Der Bauzeitenplan konnte noch besser als geplant eingehalten werden und so konnte die Kreuzung am Freitag, 6. November, wieder für den Verkehr frei gegeben werden.

Geben symbolisch die Straße frei: Matthias Neininger von BIT Ingenieure, Bürgermeister Jonathan Berggötz, Uwe Vossler von der Firma Stumpp und Joachim Petelka Kundenbereichsleiter Tiefbau der Stadt Bad Dürrheim (von links).
Geben symbolisch die Straße frei: Matthias Neininger von BIT Ingenieure, Bürgermeister Jonathan Berggötz, Uwe Vossler von der Firma Stumpp und Joachim Petelka Kundenbereichsleiter Tiefbau der Stadt Bad Dürrheim (von links). | Bild: Stadtverwaltung

Seit 31. August war die wichtige Kreuzung im Gewerbegebiet von der B27 kommend gesperrt, seit Anfang September sogar komplett. Damit gingen auch einige Umleitungen einher, die zum Erreichen etlicher Geschäfte und Fachmärkte nötig waren. „Die Baumaßnahmen sind drei Wochen früher beendet als geplant“, sagt der städtische Bauleiter Joachim Petelka. „Wie bei allen größeren Projekten haben wir einen Puffer eingeplant, der Dank der sehr guten Zusammenarbeit der beteiligten Unternehmen kaum gebraucht wurde“, so Petelka weiter. Ursprünglich war davon ausgegangen worden, dass die Kreuzung bis Ende November gesperrt bleiben muss.

Bild: Wolf-Wilhelm Adam

„Über diese frühzeitige Fertigstellung freuen wir uns natürlich sehr.

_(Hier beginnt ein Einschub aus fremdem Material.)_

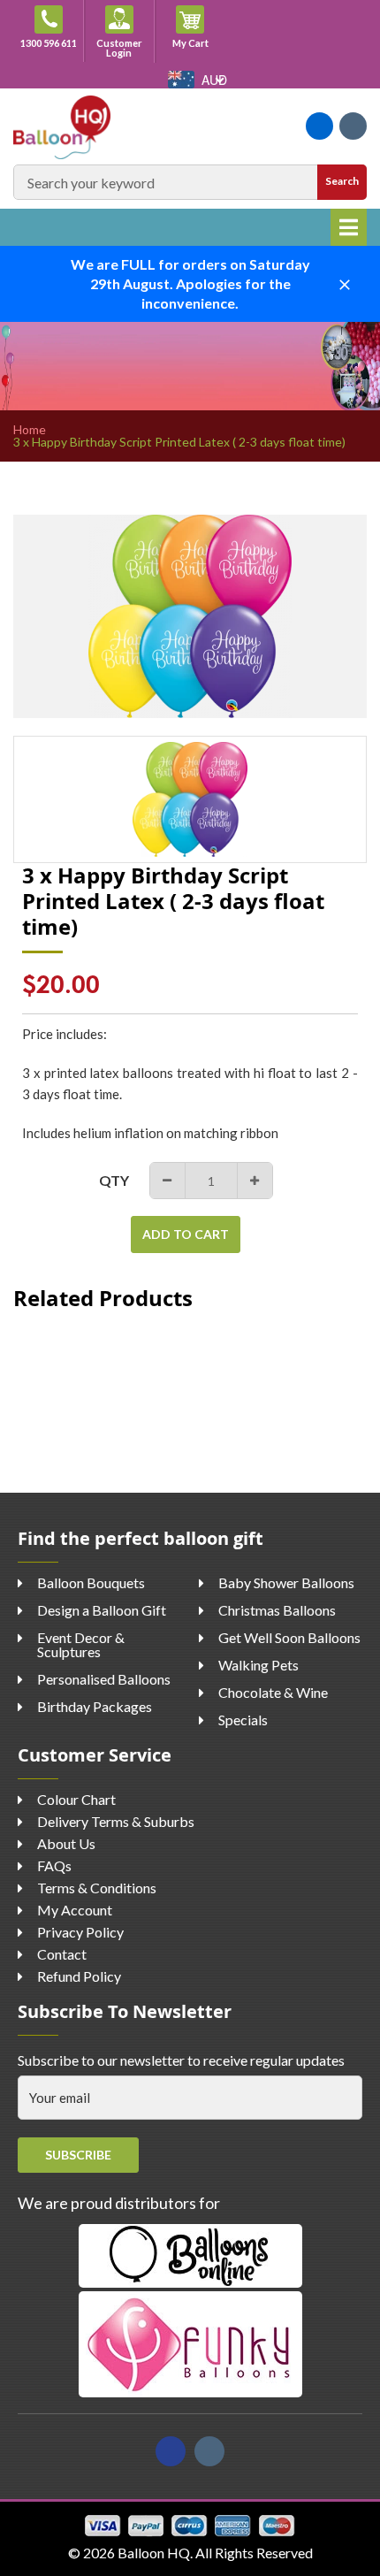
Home (29, 430)
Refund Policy (79, 1976)
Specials (243, 1719)
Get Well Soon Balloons (289, 1637)
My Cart (198, 42)
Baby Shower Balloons (286, 1582)
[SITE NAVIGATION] (349, 227)
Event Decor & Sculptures (81, 1644)
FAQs (54, 1865)
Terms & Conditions (96, 1887)
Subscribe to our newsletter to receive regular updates (181, 2060)
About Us (66, 1843)
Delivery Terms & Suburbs (115, 1821)
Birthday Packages (94, 1706)
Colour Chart (76, 1799)
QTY (114, 1180)
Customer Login (119, 47)
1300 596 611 (48, 43)
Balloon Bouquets (91, 1582)
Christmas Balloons (277, 1609)
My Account (74, 1909)
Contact (62, 1953)
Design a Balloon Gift (101, 1609)
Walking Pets (258, 1664)
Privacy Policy (80, 1931)
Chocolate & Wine (273, 1692)
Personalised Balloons (104, 1678)
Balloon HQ (154, 2552)
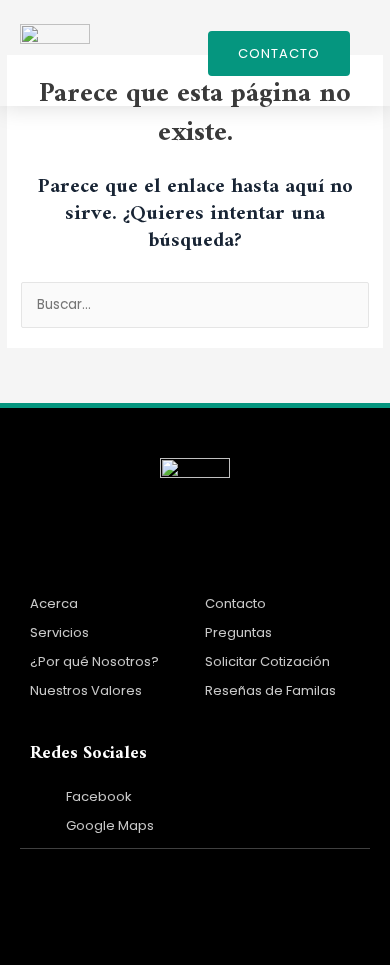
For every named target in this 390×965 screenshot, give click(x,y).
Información (256, 560)
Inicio (52, 560)
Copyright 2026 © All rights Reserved (195, 888)
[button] (173, 53)
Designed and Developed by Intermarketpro (195, 926)
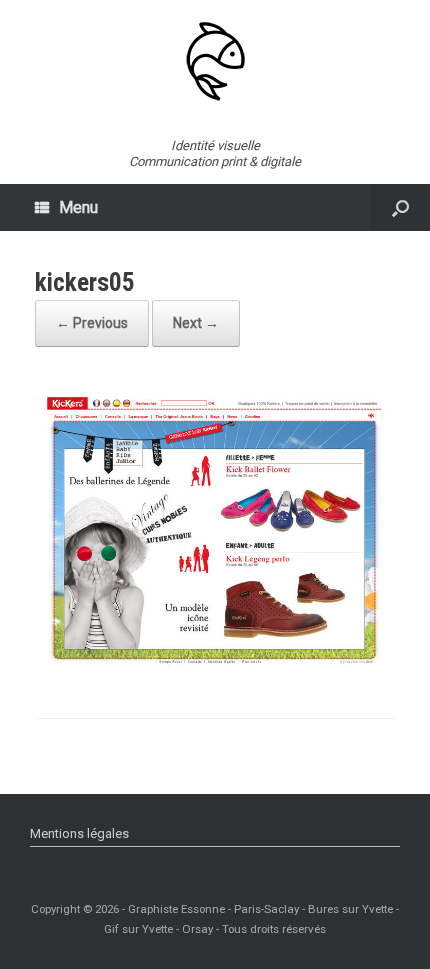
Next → (196, 323)
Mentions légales (79, 833)
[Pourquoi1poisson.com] (215, 61)
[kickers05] (215, 664)
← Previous (92, 323)
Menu (78, 207)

Das großartige Angebot in unserem Gewerbegebiet kann wieder ohne Umfahrungen und Schlaglöcher angesteuert werden und ich danke den Gewerbetreibenden, deren Kunden und Anwohnern für ihre Geduld in den letzten Wochen“, so Bürgermeister Jonathan Berggötz. In diesem Zusammenhang wurde aber auch die gute Kommunikation der Beteiligten gelobt.

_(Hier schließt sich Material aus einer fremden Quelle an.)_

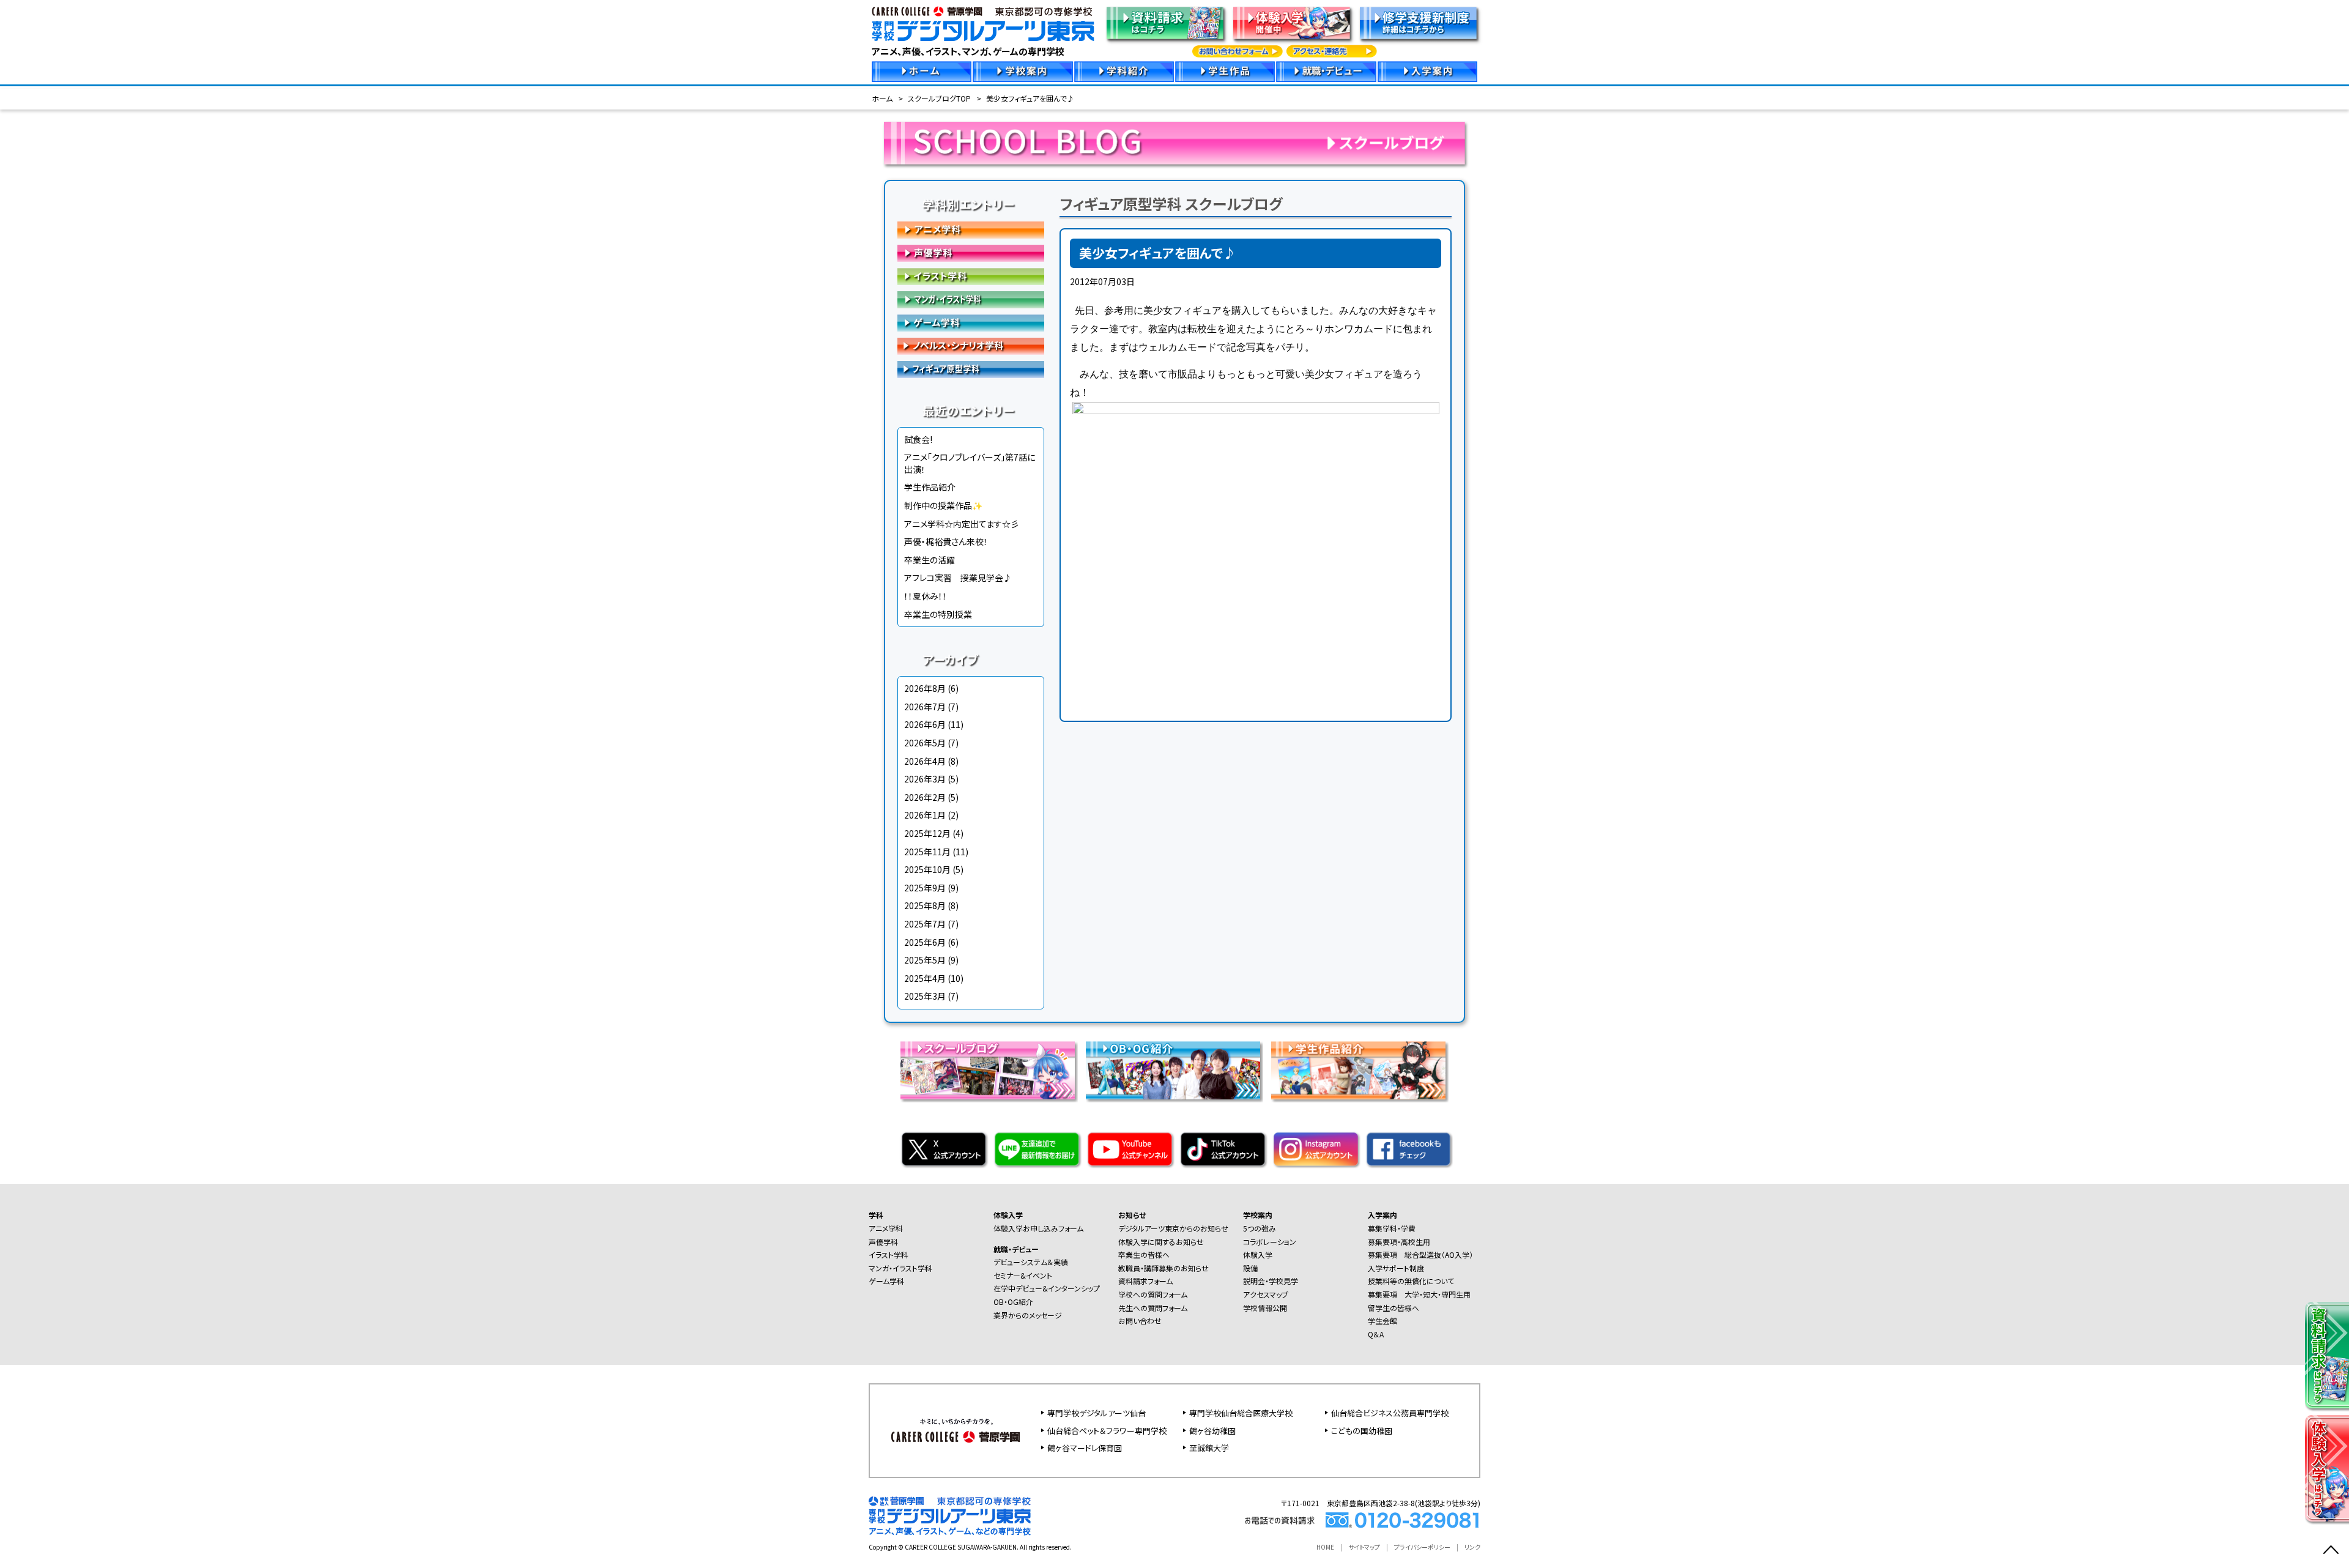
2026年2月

„An mich wurde nur eine Beschwerde gereicht und das ist bei einer so großen Baustelle fast ein Wunder“, so der Bürgermeister, der auch die hervorragende Öffentlichkeitsarbeit während der ganzen Maßnahme hervorhob. Einen großen Anteil, dass die Baumaßnahme so gut gelaufen sei, sei auch dem Polier Rolf Brodbeck geschuldet, der sehr auf alles geachtet hat, erklärte Uwe Vossler, Bauleiter der Firma Stumpp Straßen- und Tiefbau.

Bild: Sabine Naiemi

Auch die betroffenen Gewerbebetriebe haben sich in der Bauzeit gegenseitig gut unterstützt. Ein Möbelgeschäft hat einem benachbarten Betrieb Parkplätze zur Verfügung gestellt. Ein anliegender Discounter konnte für seine Kundschaft die Überfahrt über den Parkplatz eines Tierbedarfsgeschäftes sicherstellen, so Vossler. Dies konnte auch Matthias Neininger von BIT-Ingenieure bestätigen, die für die Planung zuständig waren. „Die Zusammenarbeit und die Kommunikation waren immer sehr gut“, lobte Neininger.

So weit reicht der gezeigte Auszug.